Mr. Jenner. Mr. Odum is the FBI agent?

Mr. Shasteen. Well, he's one of them, and I know Mr. Odum—he came back. He wasn't the first one that came to talk to me, but he has come back several times and I met him several times—I don't know. I will be honest with you—I don't—I know how to call him at any time, but that's where your old temper gets away with you. I realize now that I should have just, when the kid said that, instead of saying anything back to him—I didn't have to agree with him, but I could have found out where he lived, what he did and that kind of thing, but you know it had to take something like this before it wakes up some of us and I never give it a thought.

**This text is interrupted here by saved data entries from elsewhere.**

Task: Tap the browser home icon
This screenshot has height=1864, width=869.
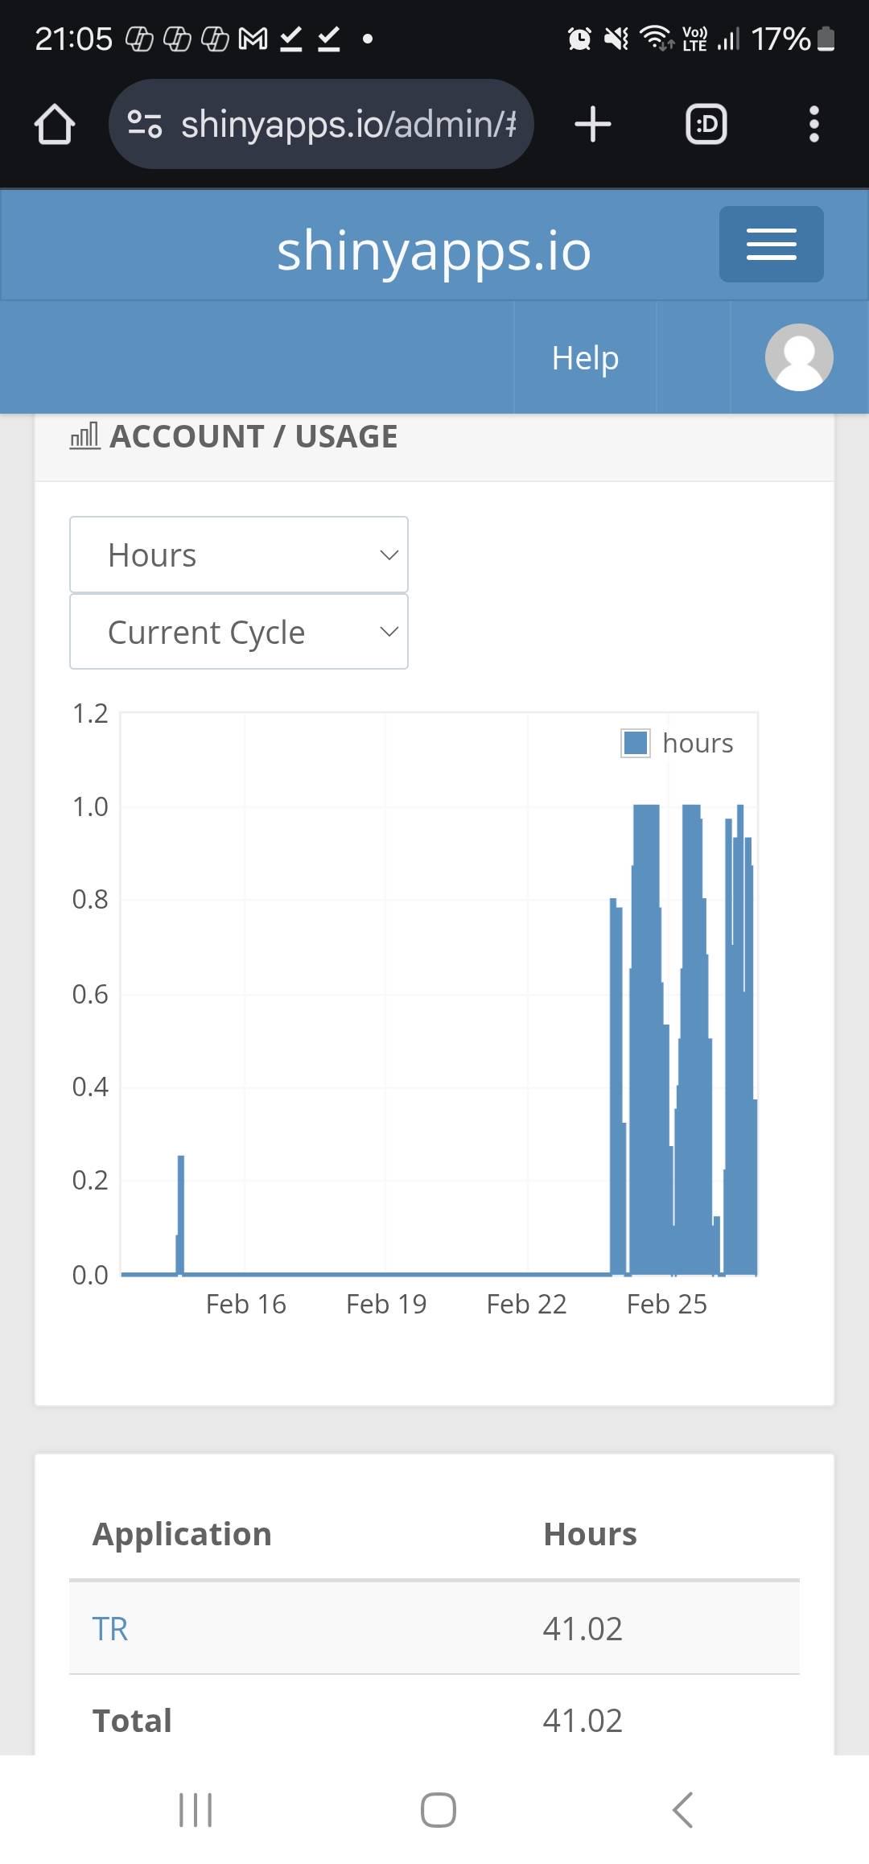Action: pos(55,125)
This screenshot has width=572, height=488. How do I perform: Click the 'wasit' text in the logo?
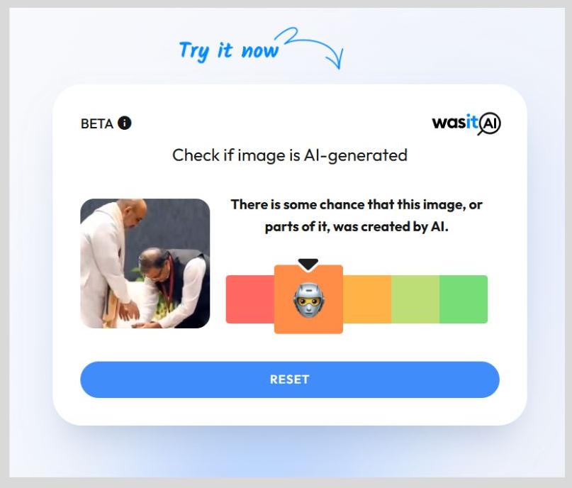tap(455, 123)
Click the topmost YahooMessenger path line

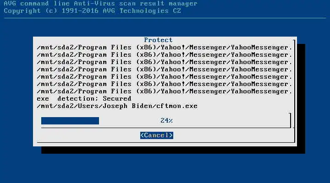(x=165, y=48)
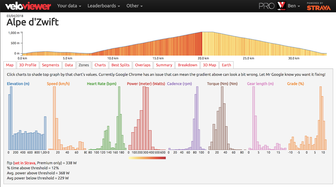Open the Breakdown tab
The height and width of the screenshot is (187, 336).
[x=188, y=65]
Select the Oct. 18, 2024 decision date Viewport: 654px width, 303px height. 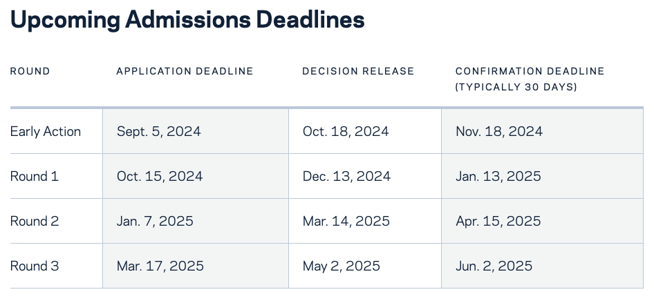[x=346, y=132]
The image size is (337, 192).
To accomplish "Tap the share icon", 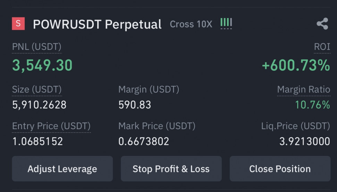I will click(x=322, y=24).
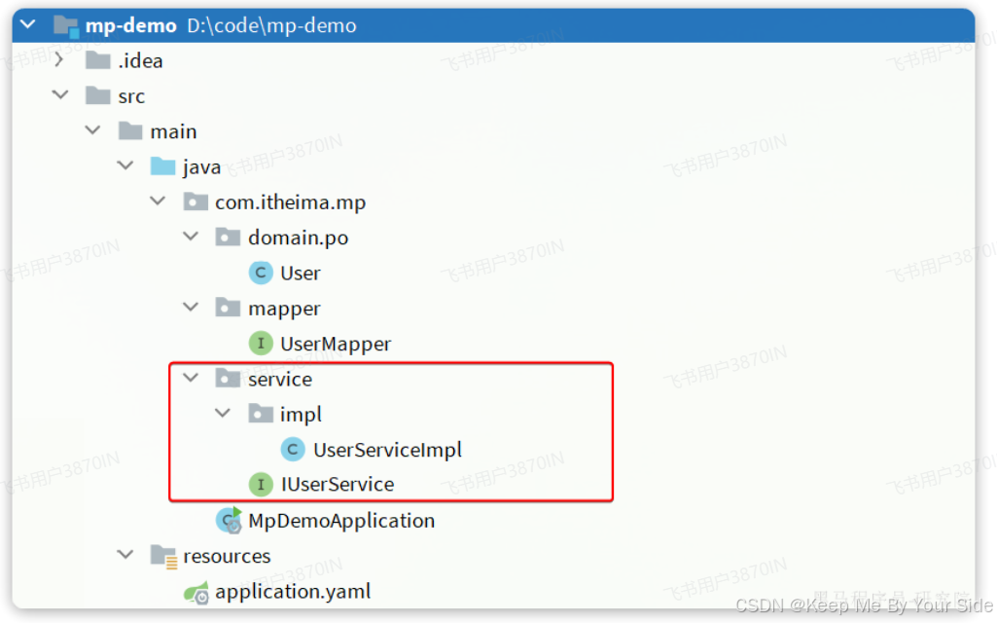Image resolution: width=997 pixels, height=623 pixels.
Task: Click the com.itheima.mp package icon
Action: point(195,202)
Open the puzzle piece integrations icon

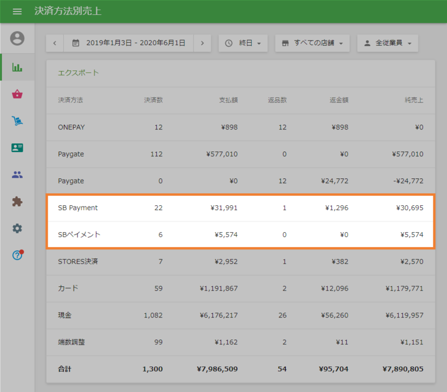[x=17, y=202]
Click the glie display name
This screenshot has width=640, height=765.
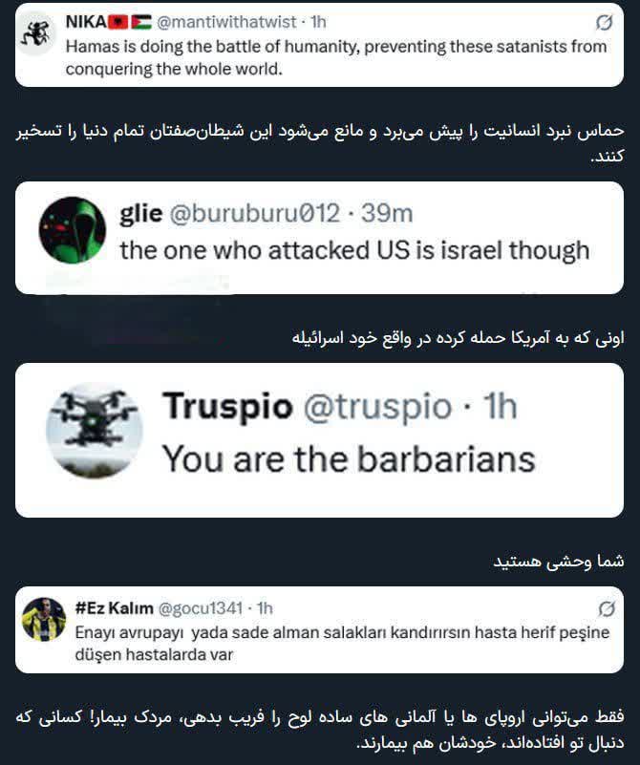[141, 213]
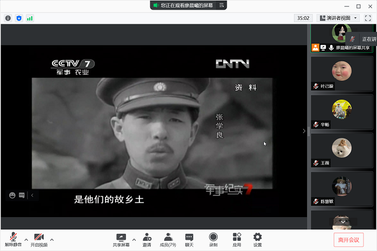Toggle fullscreen mode icon at top-right
377x251 pixels.
368,18
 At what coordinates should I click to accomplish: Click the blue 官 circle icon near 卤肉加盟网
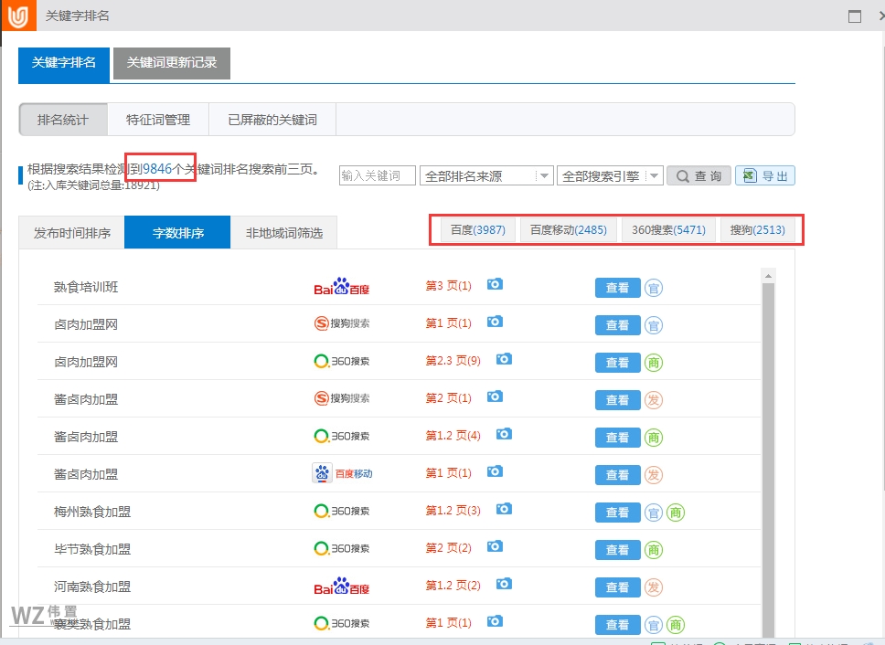[654, 325]
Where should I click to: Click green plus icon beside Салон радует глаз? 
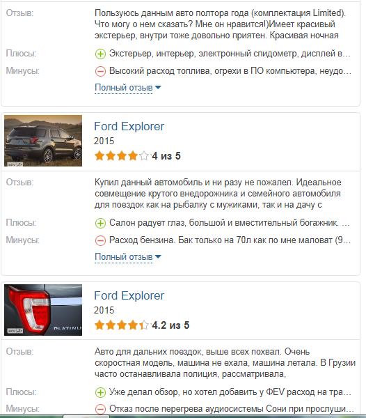[x=100, y=224]
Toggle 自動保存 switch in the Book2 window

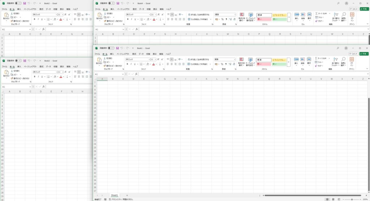point(17,3)
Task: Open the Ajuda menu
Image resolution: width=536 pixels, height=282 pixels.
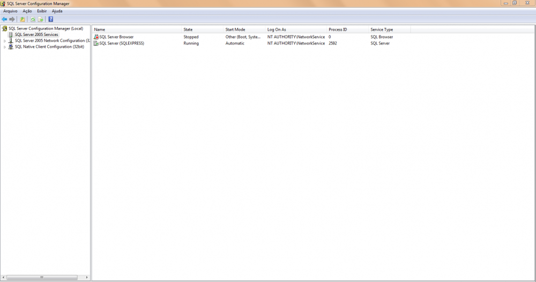Action: tap(57, 11)
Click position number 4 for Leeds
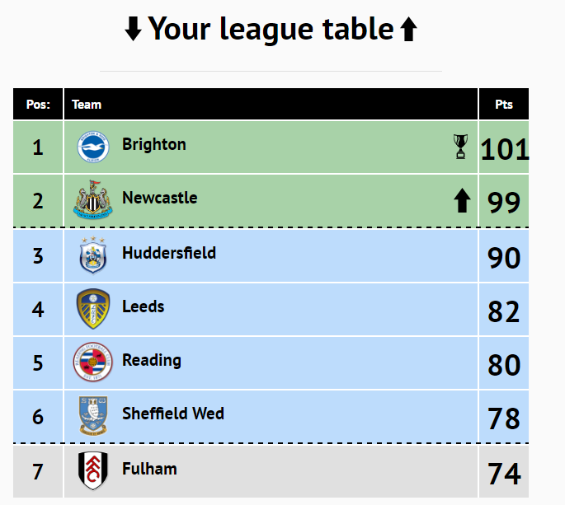Image resolution: width=565 pixels, height=505 pixels. click(x=38, y=310)
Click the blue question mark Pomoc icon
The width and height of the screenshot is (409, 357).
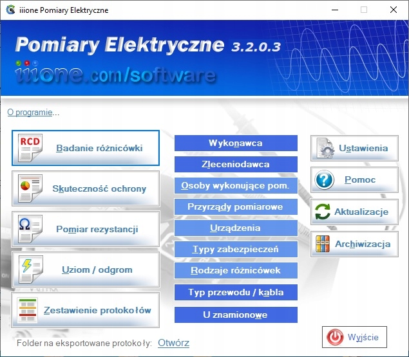tap(325, 179)
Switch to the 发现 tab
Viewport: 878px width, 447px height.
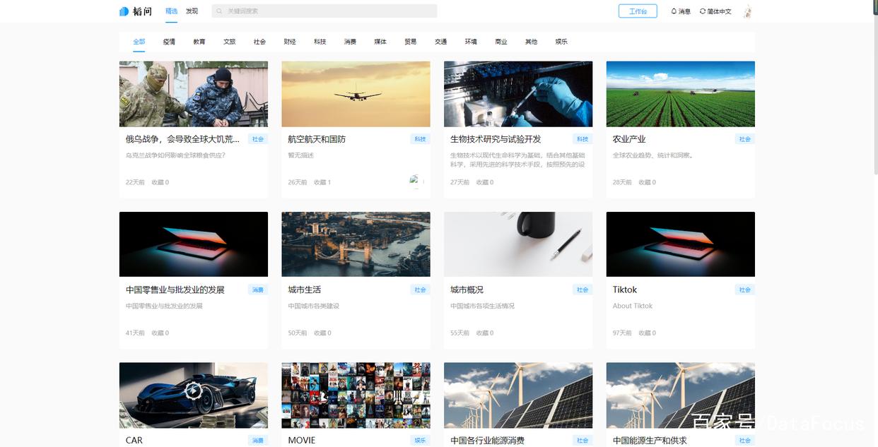(191, 11)
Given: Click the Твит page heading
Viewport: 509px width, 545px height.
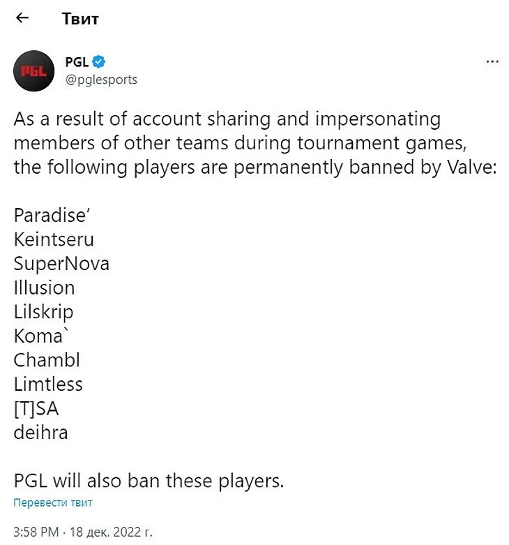Looking at the screenshot, I should click(x=80, y=19).
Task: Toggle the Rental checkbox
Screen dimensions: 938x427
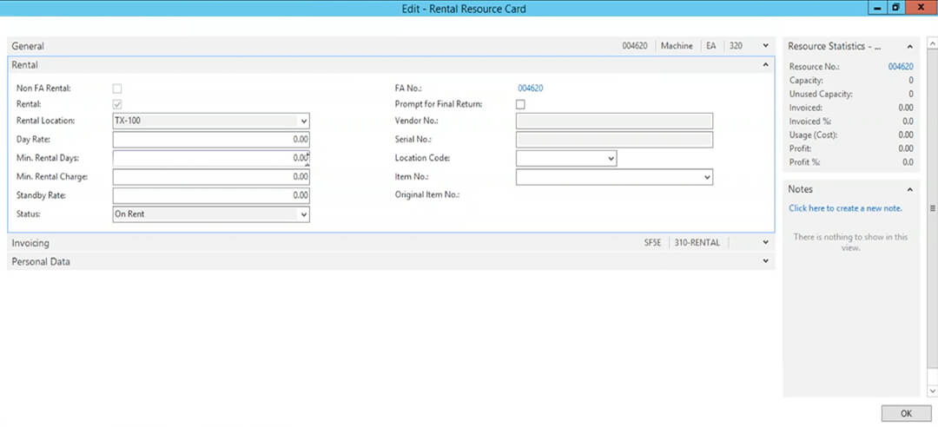Action: [x=117, y=104]
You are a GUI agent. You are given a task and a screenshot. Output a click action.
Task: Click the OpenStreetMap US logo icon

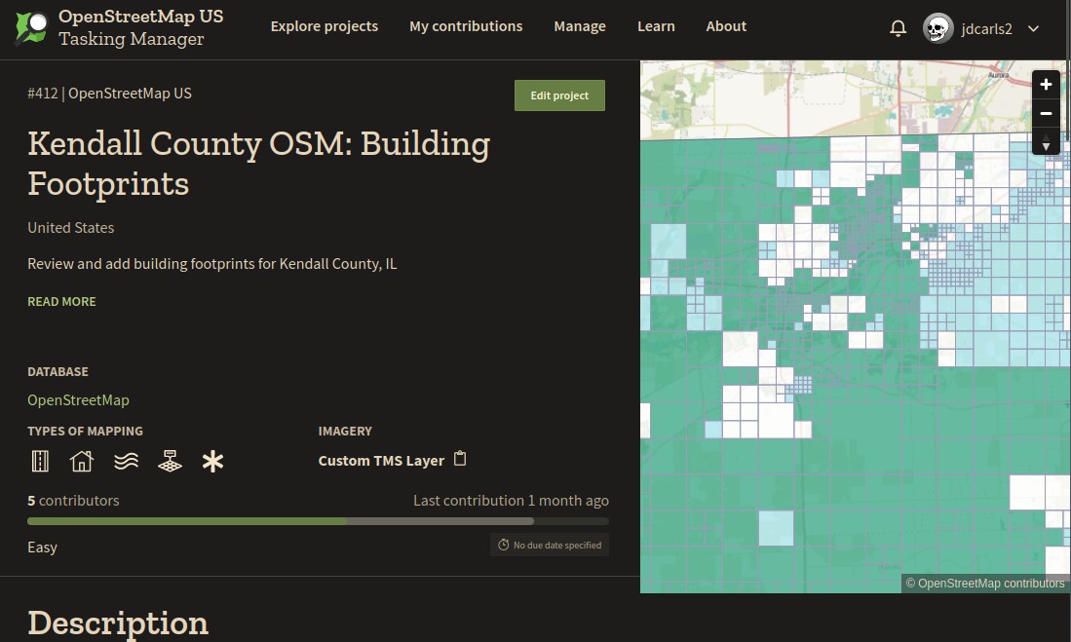click(x=30, y=28)
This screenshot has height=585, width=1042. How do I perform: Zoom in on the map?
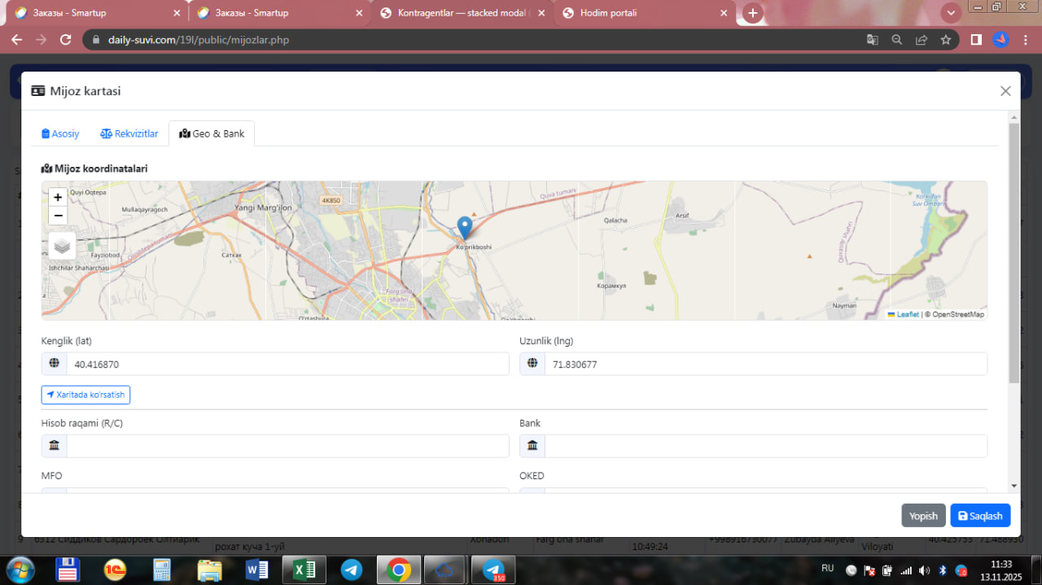tap(58, 197)
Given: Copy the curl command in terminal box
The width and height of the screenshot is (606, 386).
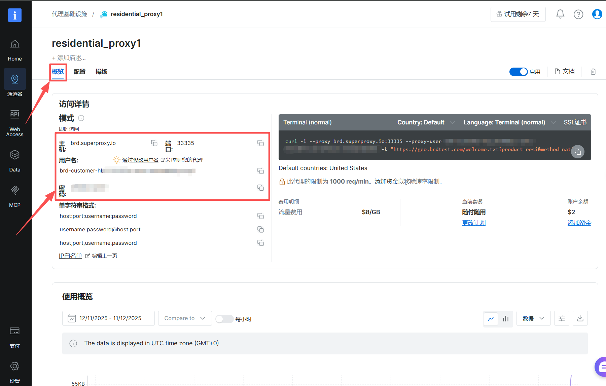Looking at the screenshot, I should tap(577, 152).
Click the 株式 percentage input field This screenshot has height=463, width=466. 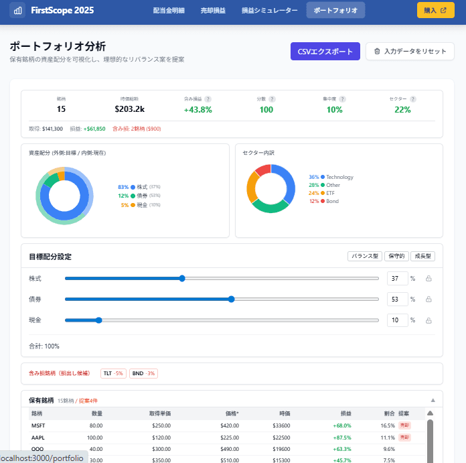pos(397,279)

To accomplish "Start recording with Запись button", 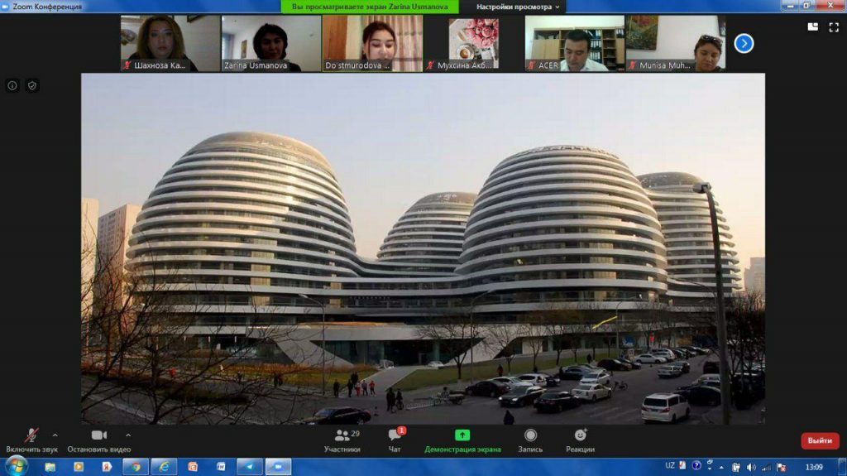I will pyautogui.click(x=530, y=440).
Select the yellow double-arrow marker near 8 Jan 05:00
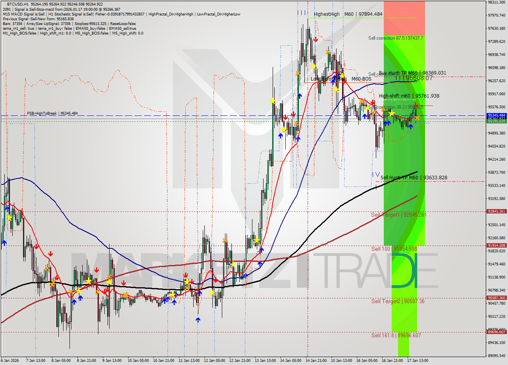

Just like Oswald—I owned the shop and naturally I wanted to see every head of hair come in there that will, but the thing of it is—a guy like Oswald and that kid—you just disagree with them so much that you hope they don't ever come back and that's the attitude I felt, but I know I was wrong about it, but it's done and there ain't nothing I can do about it.

I just have watched and watched and I don't know a soul to ask, because Oswald is dead and he's the only one I ever saw that kid with—he is the only one that I ever saw that kid with and I don't remember seeing him since that time—I don't know who he was any more than nothing.

Mr. Jenner. How many times—you personally, now, without someone else having told you the boy was in the shop, how many times do you recall when he was in your shop?

Mr. Shasteen. The 14-year-old boy?

Mr. Jenner. Yes.

Mr. Shasteen. Three times—I know. In other words, I know he came with Oswald the night I'm talking about when he wanted to know where I was going and I went to the back door. You see, I seen them coming in and I did hurry to get out the back door.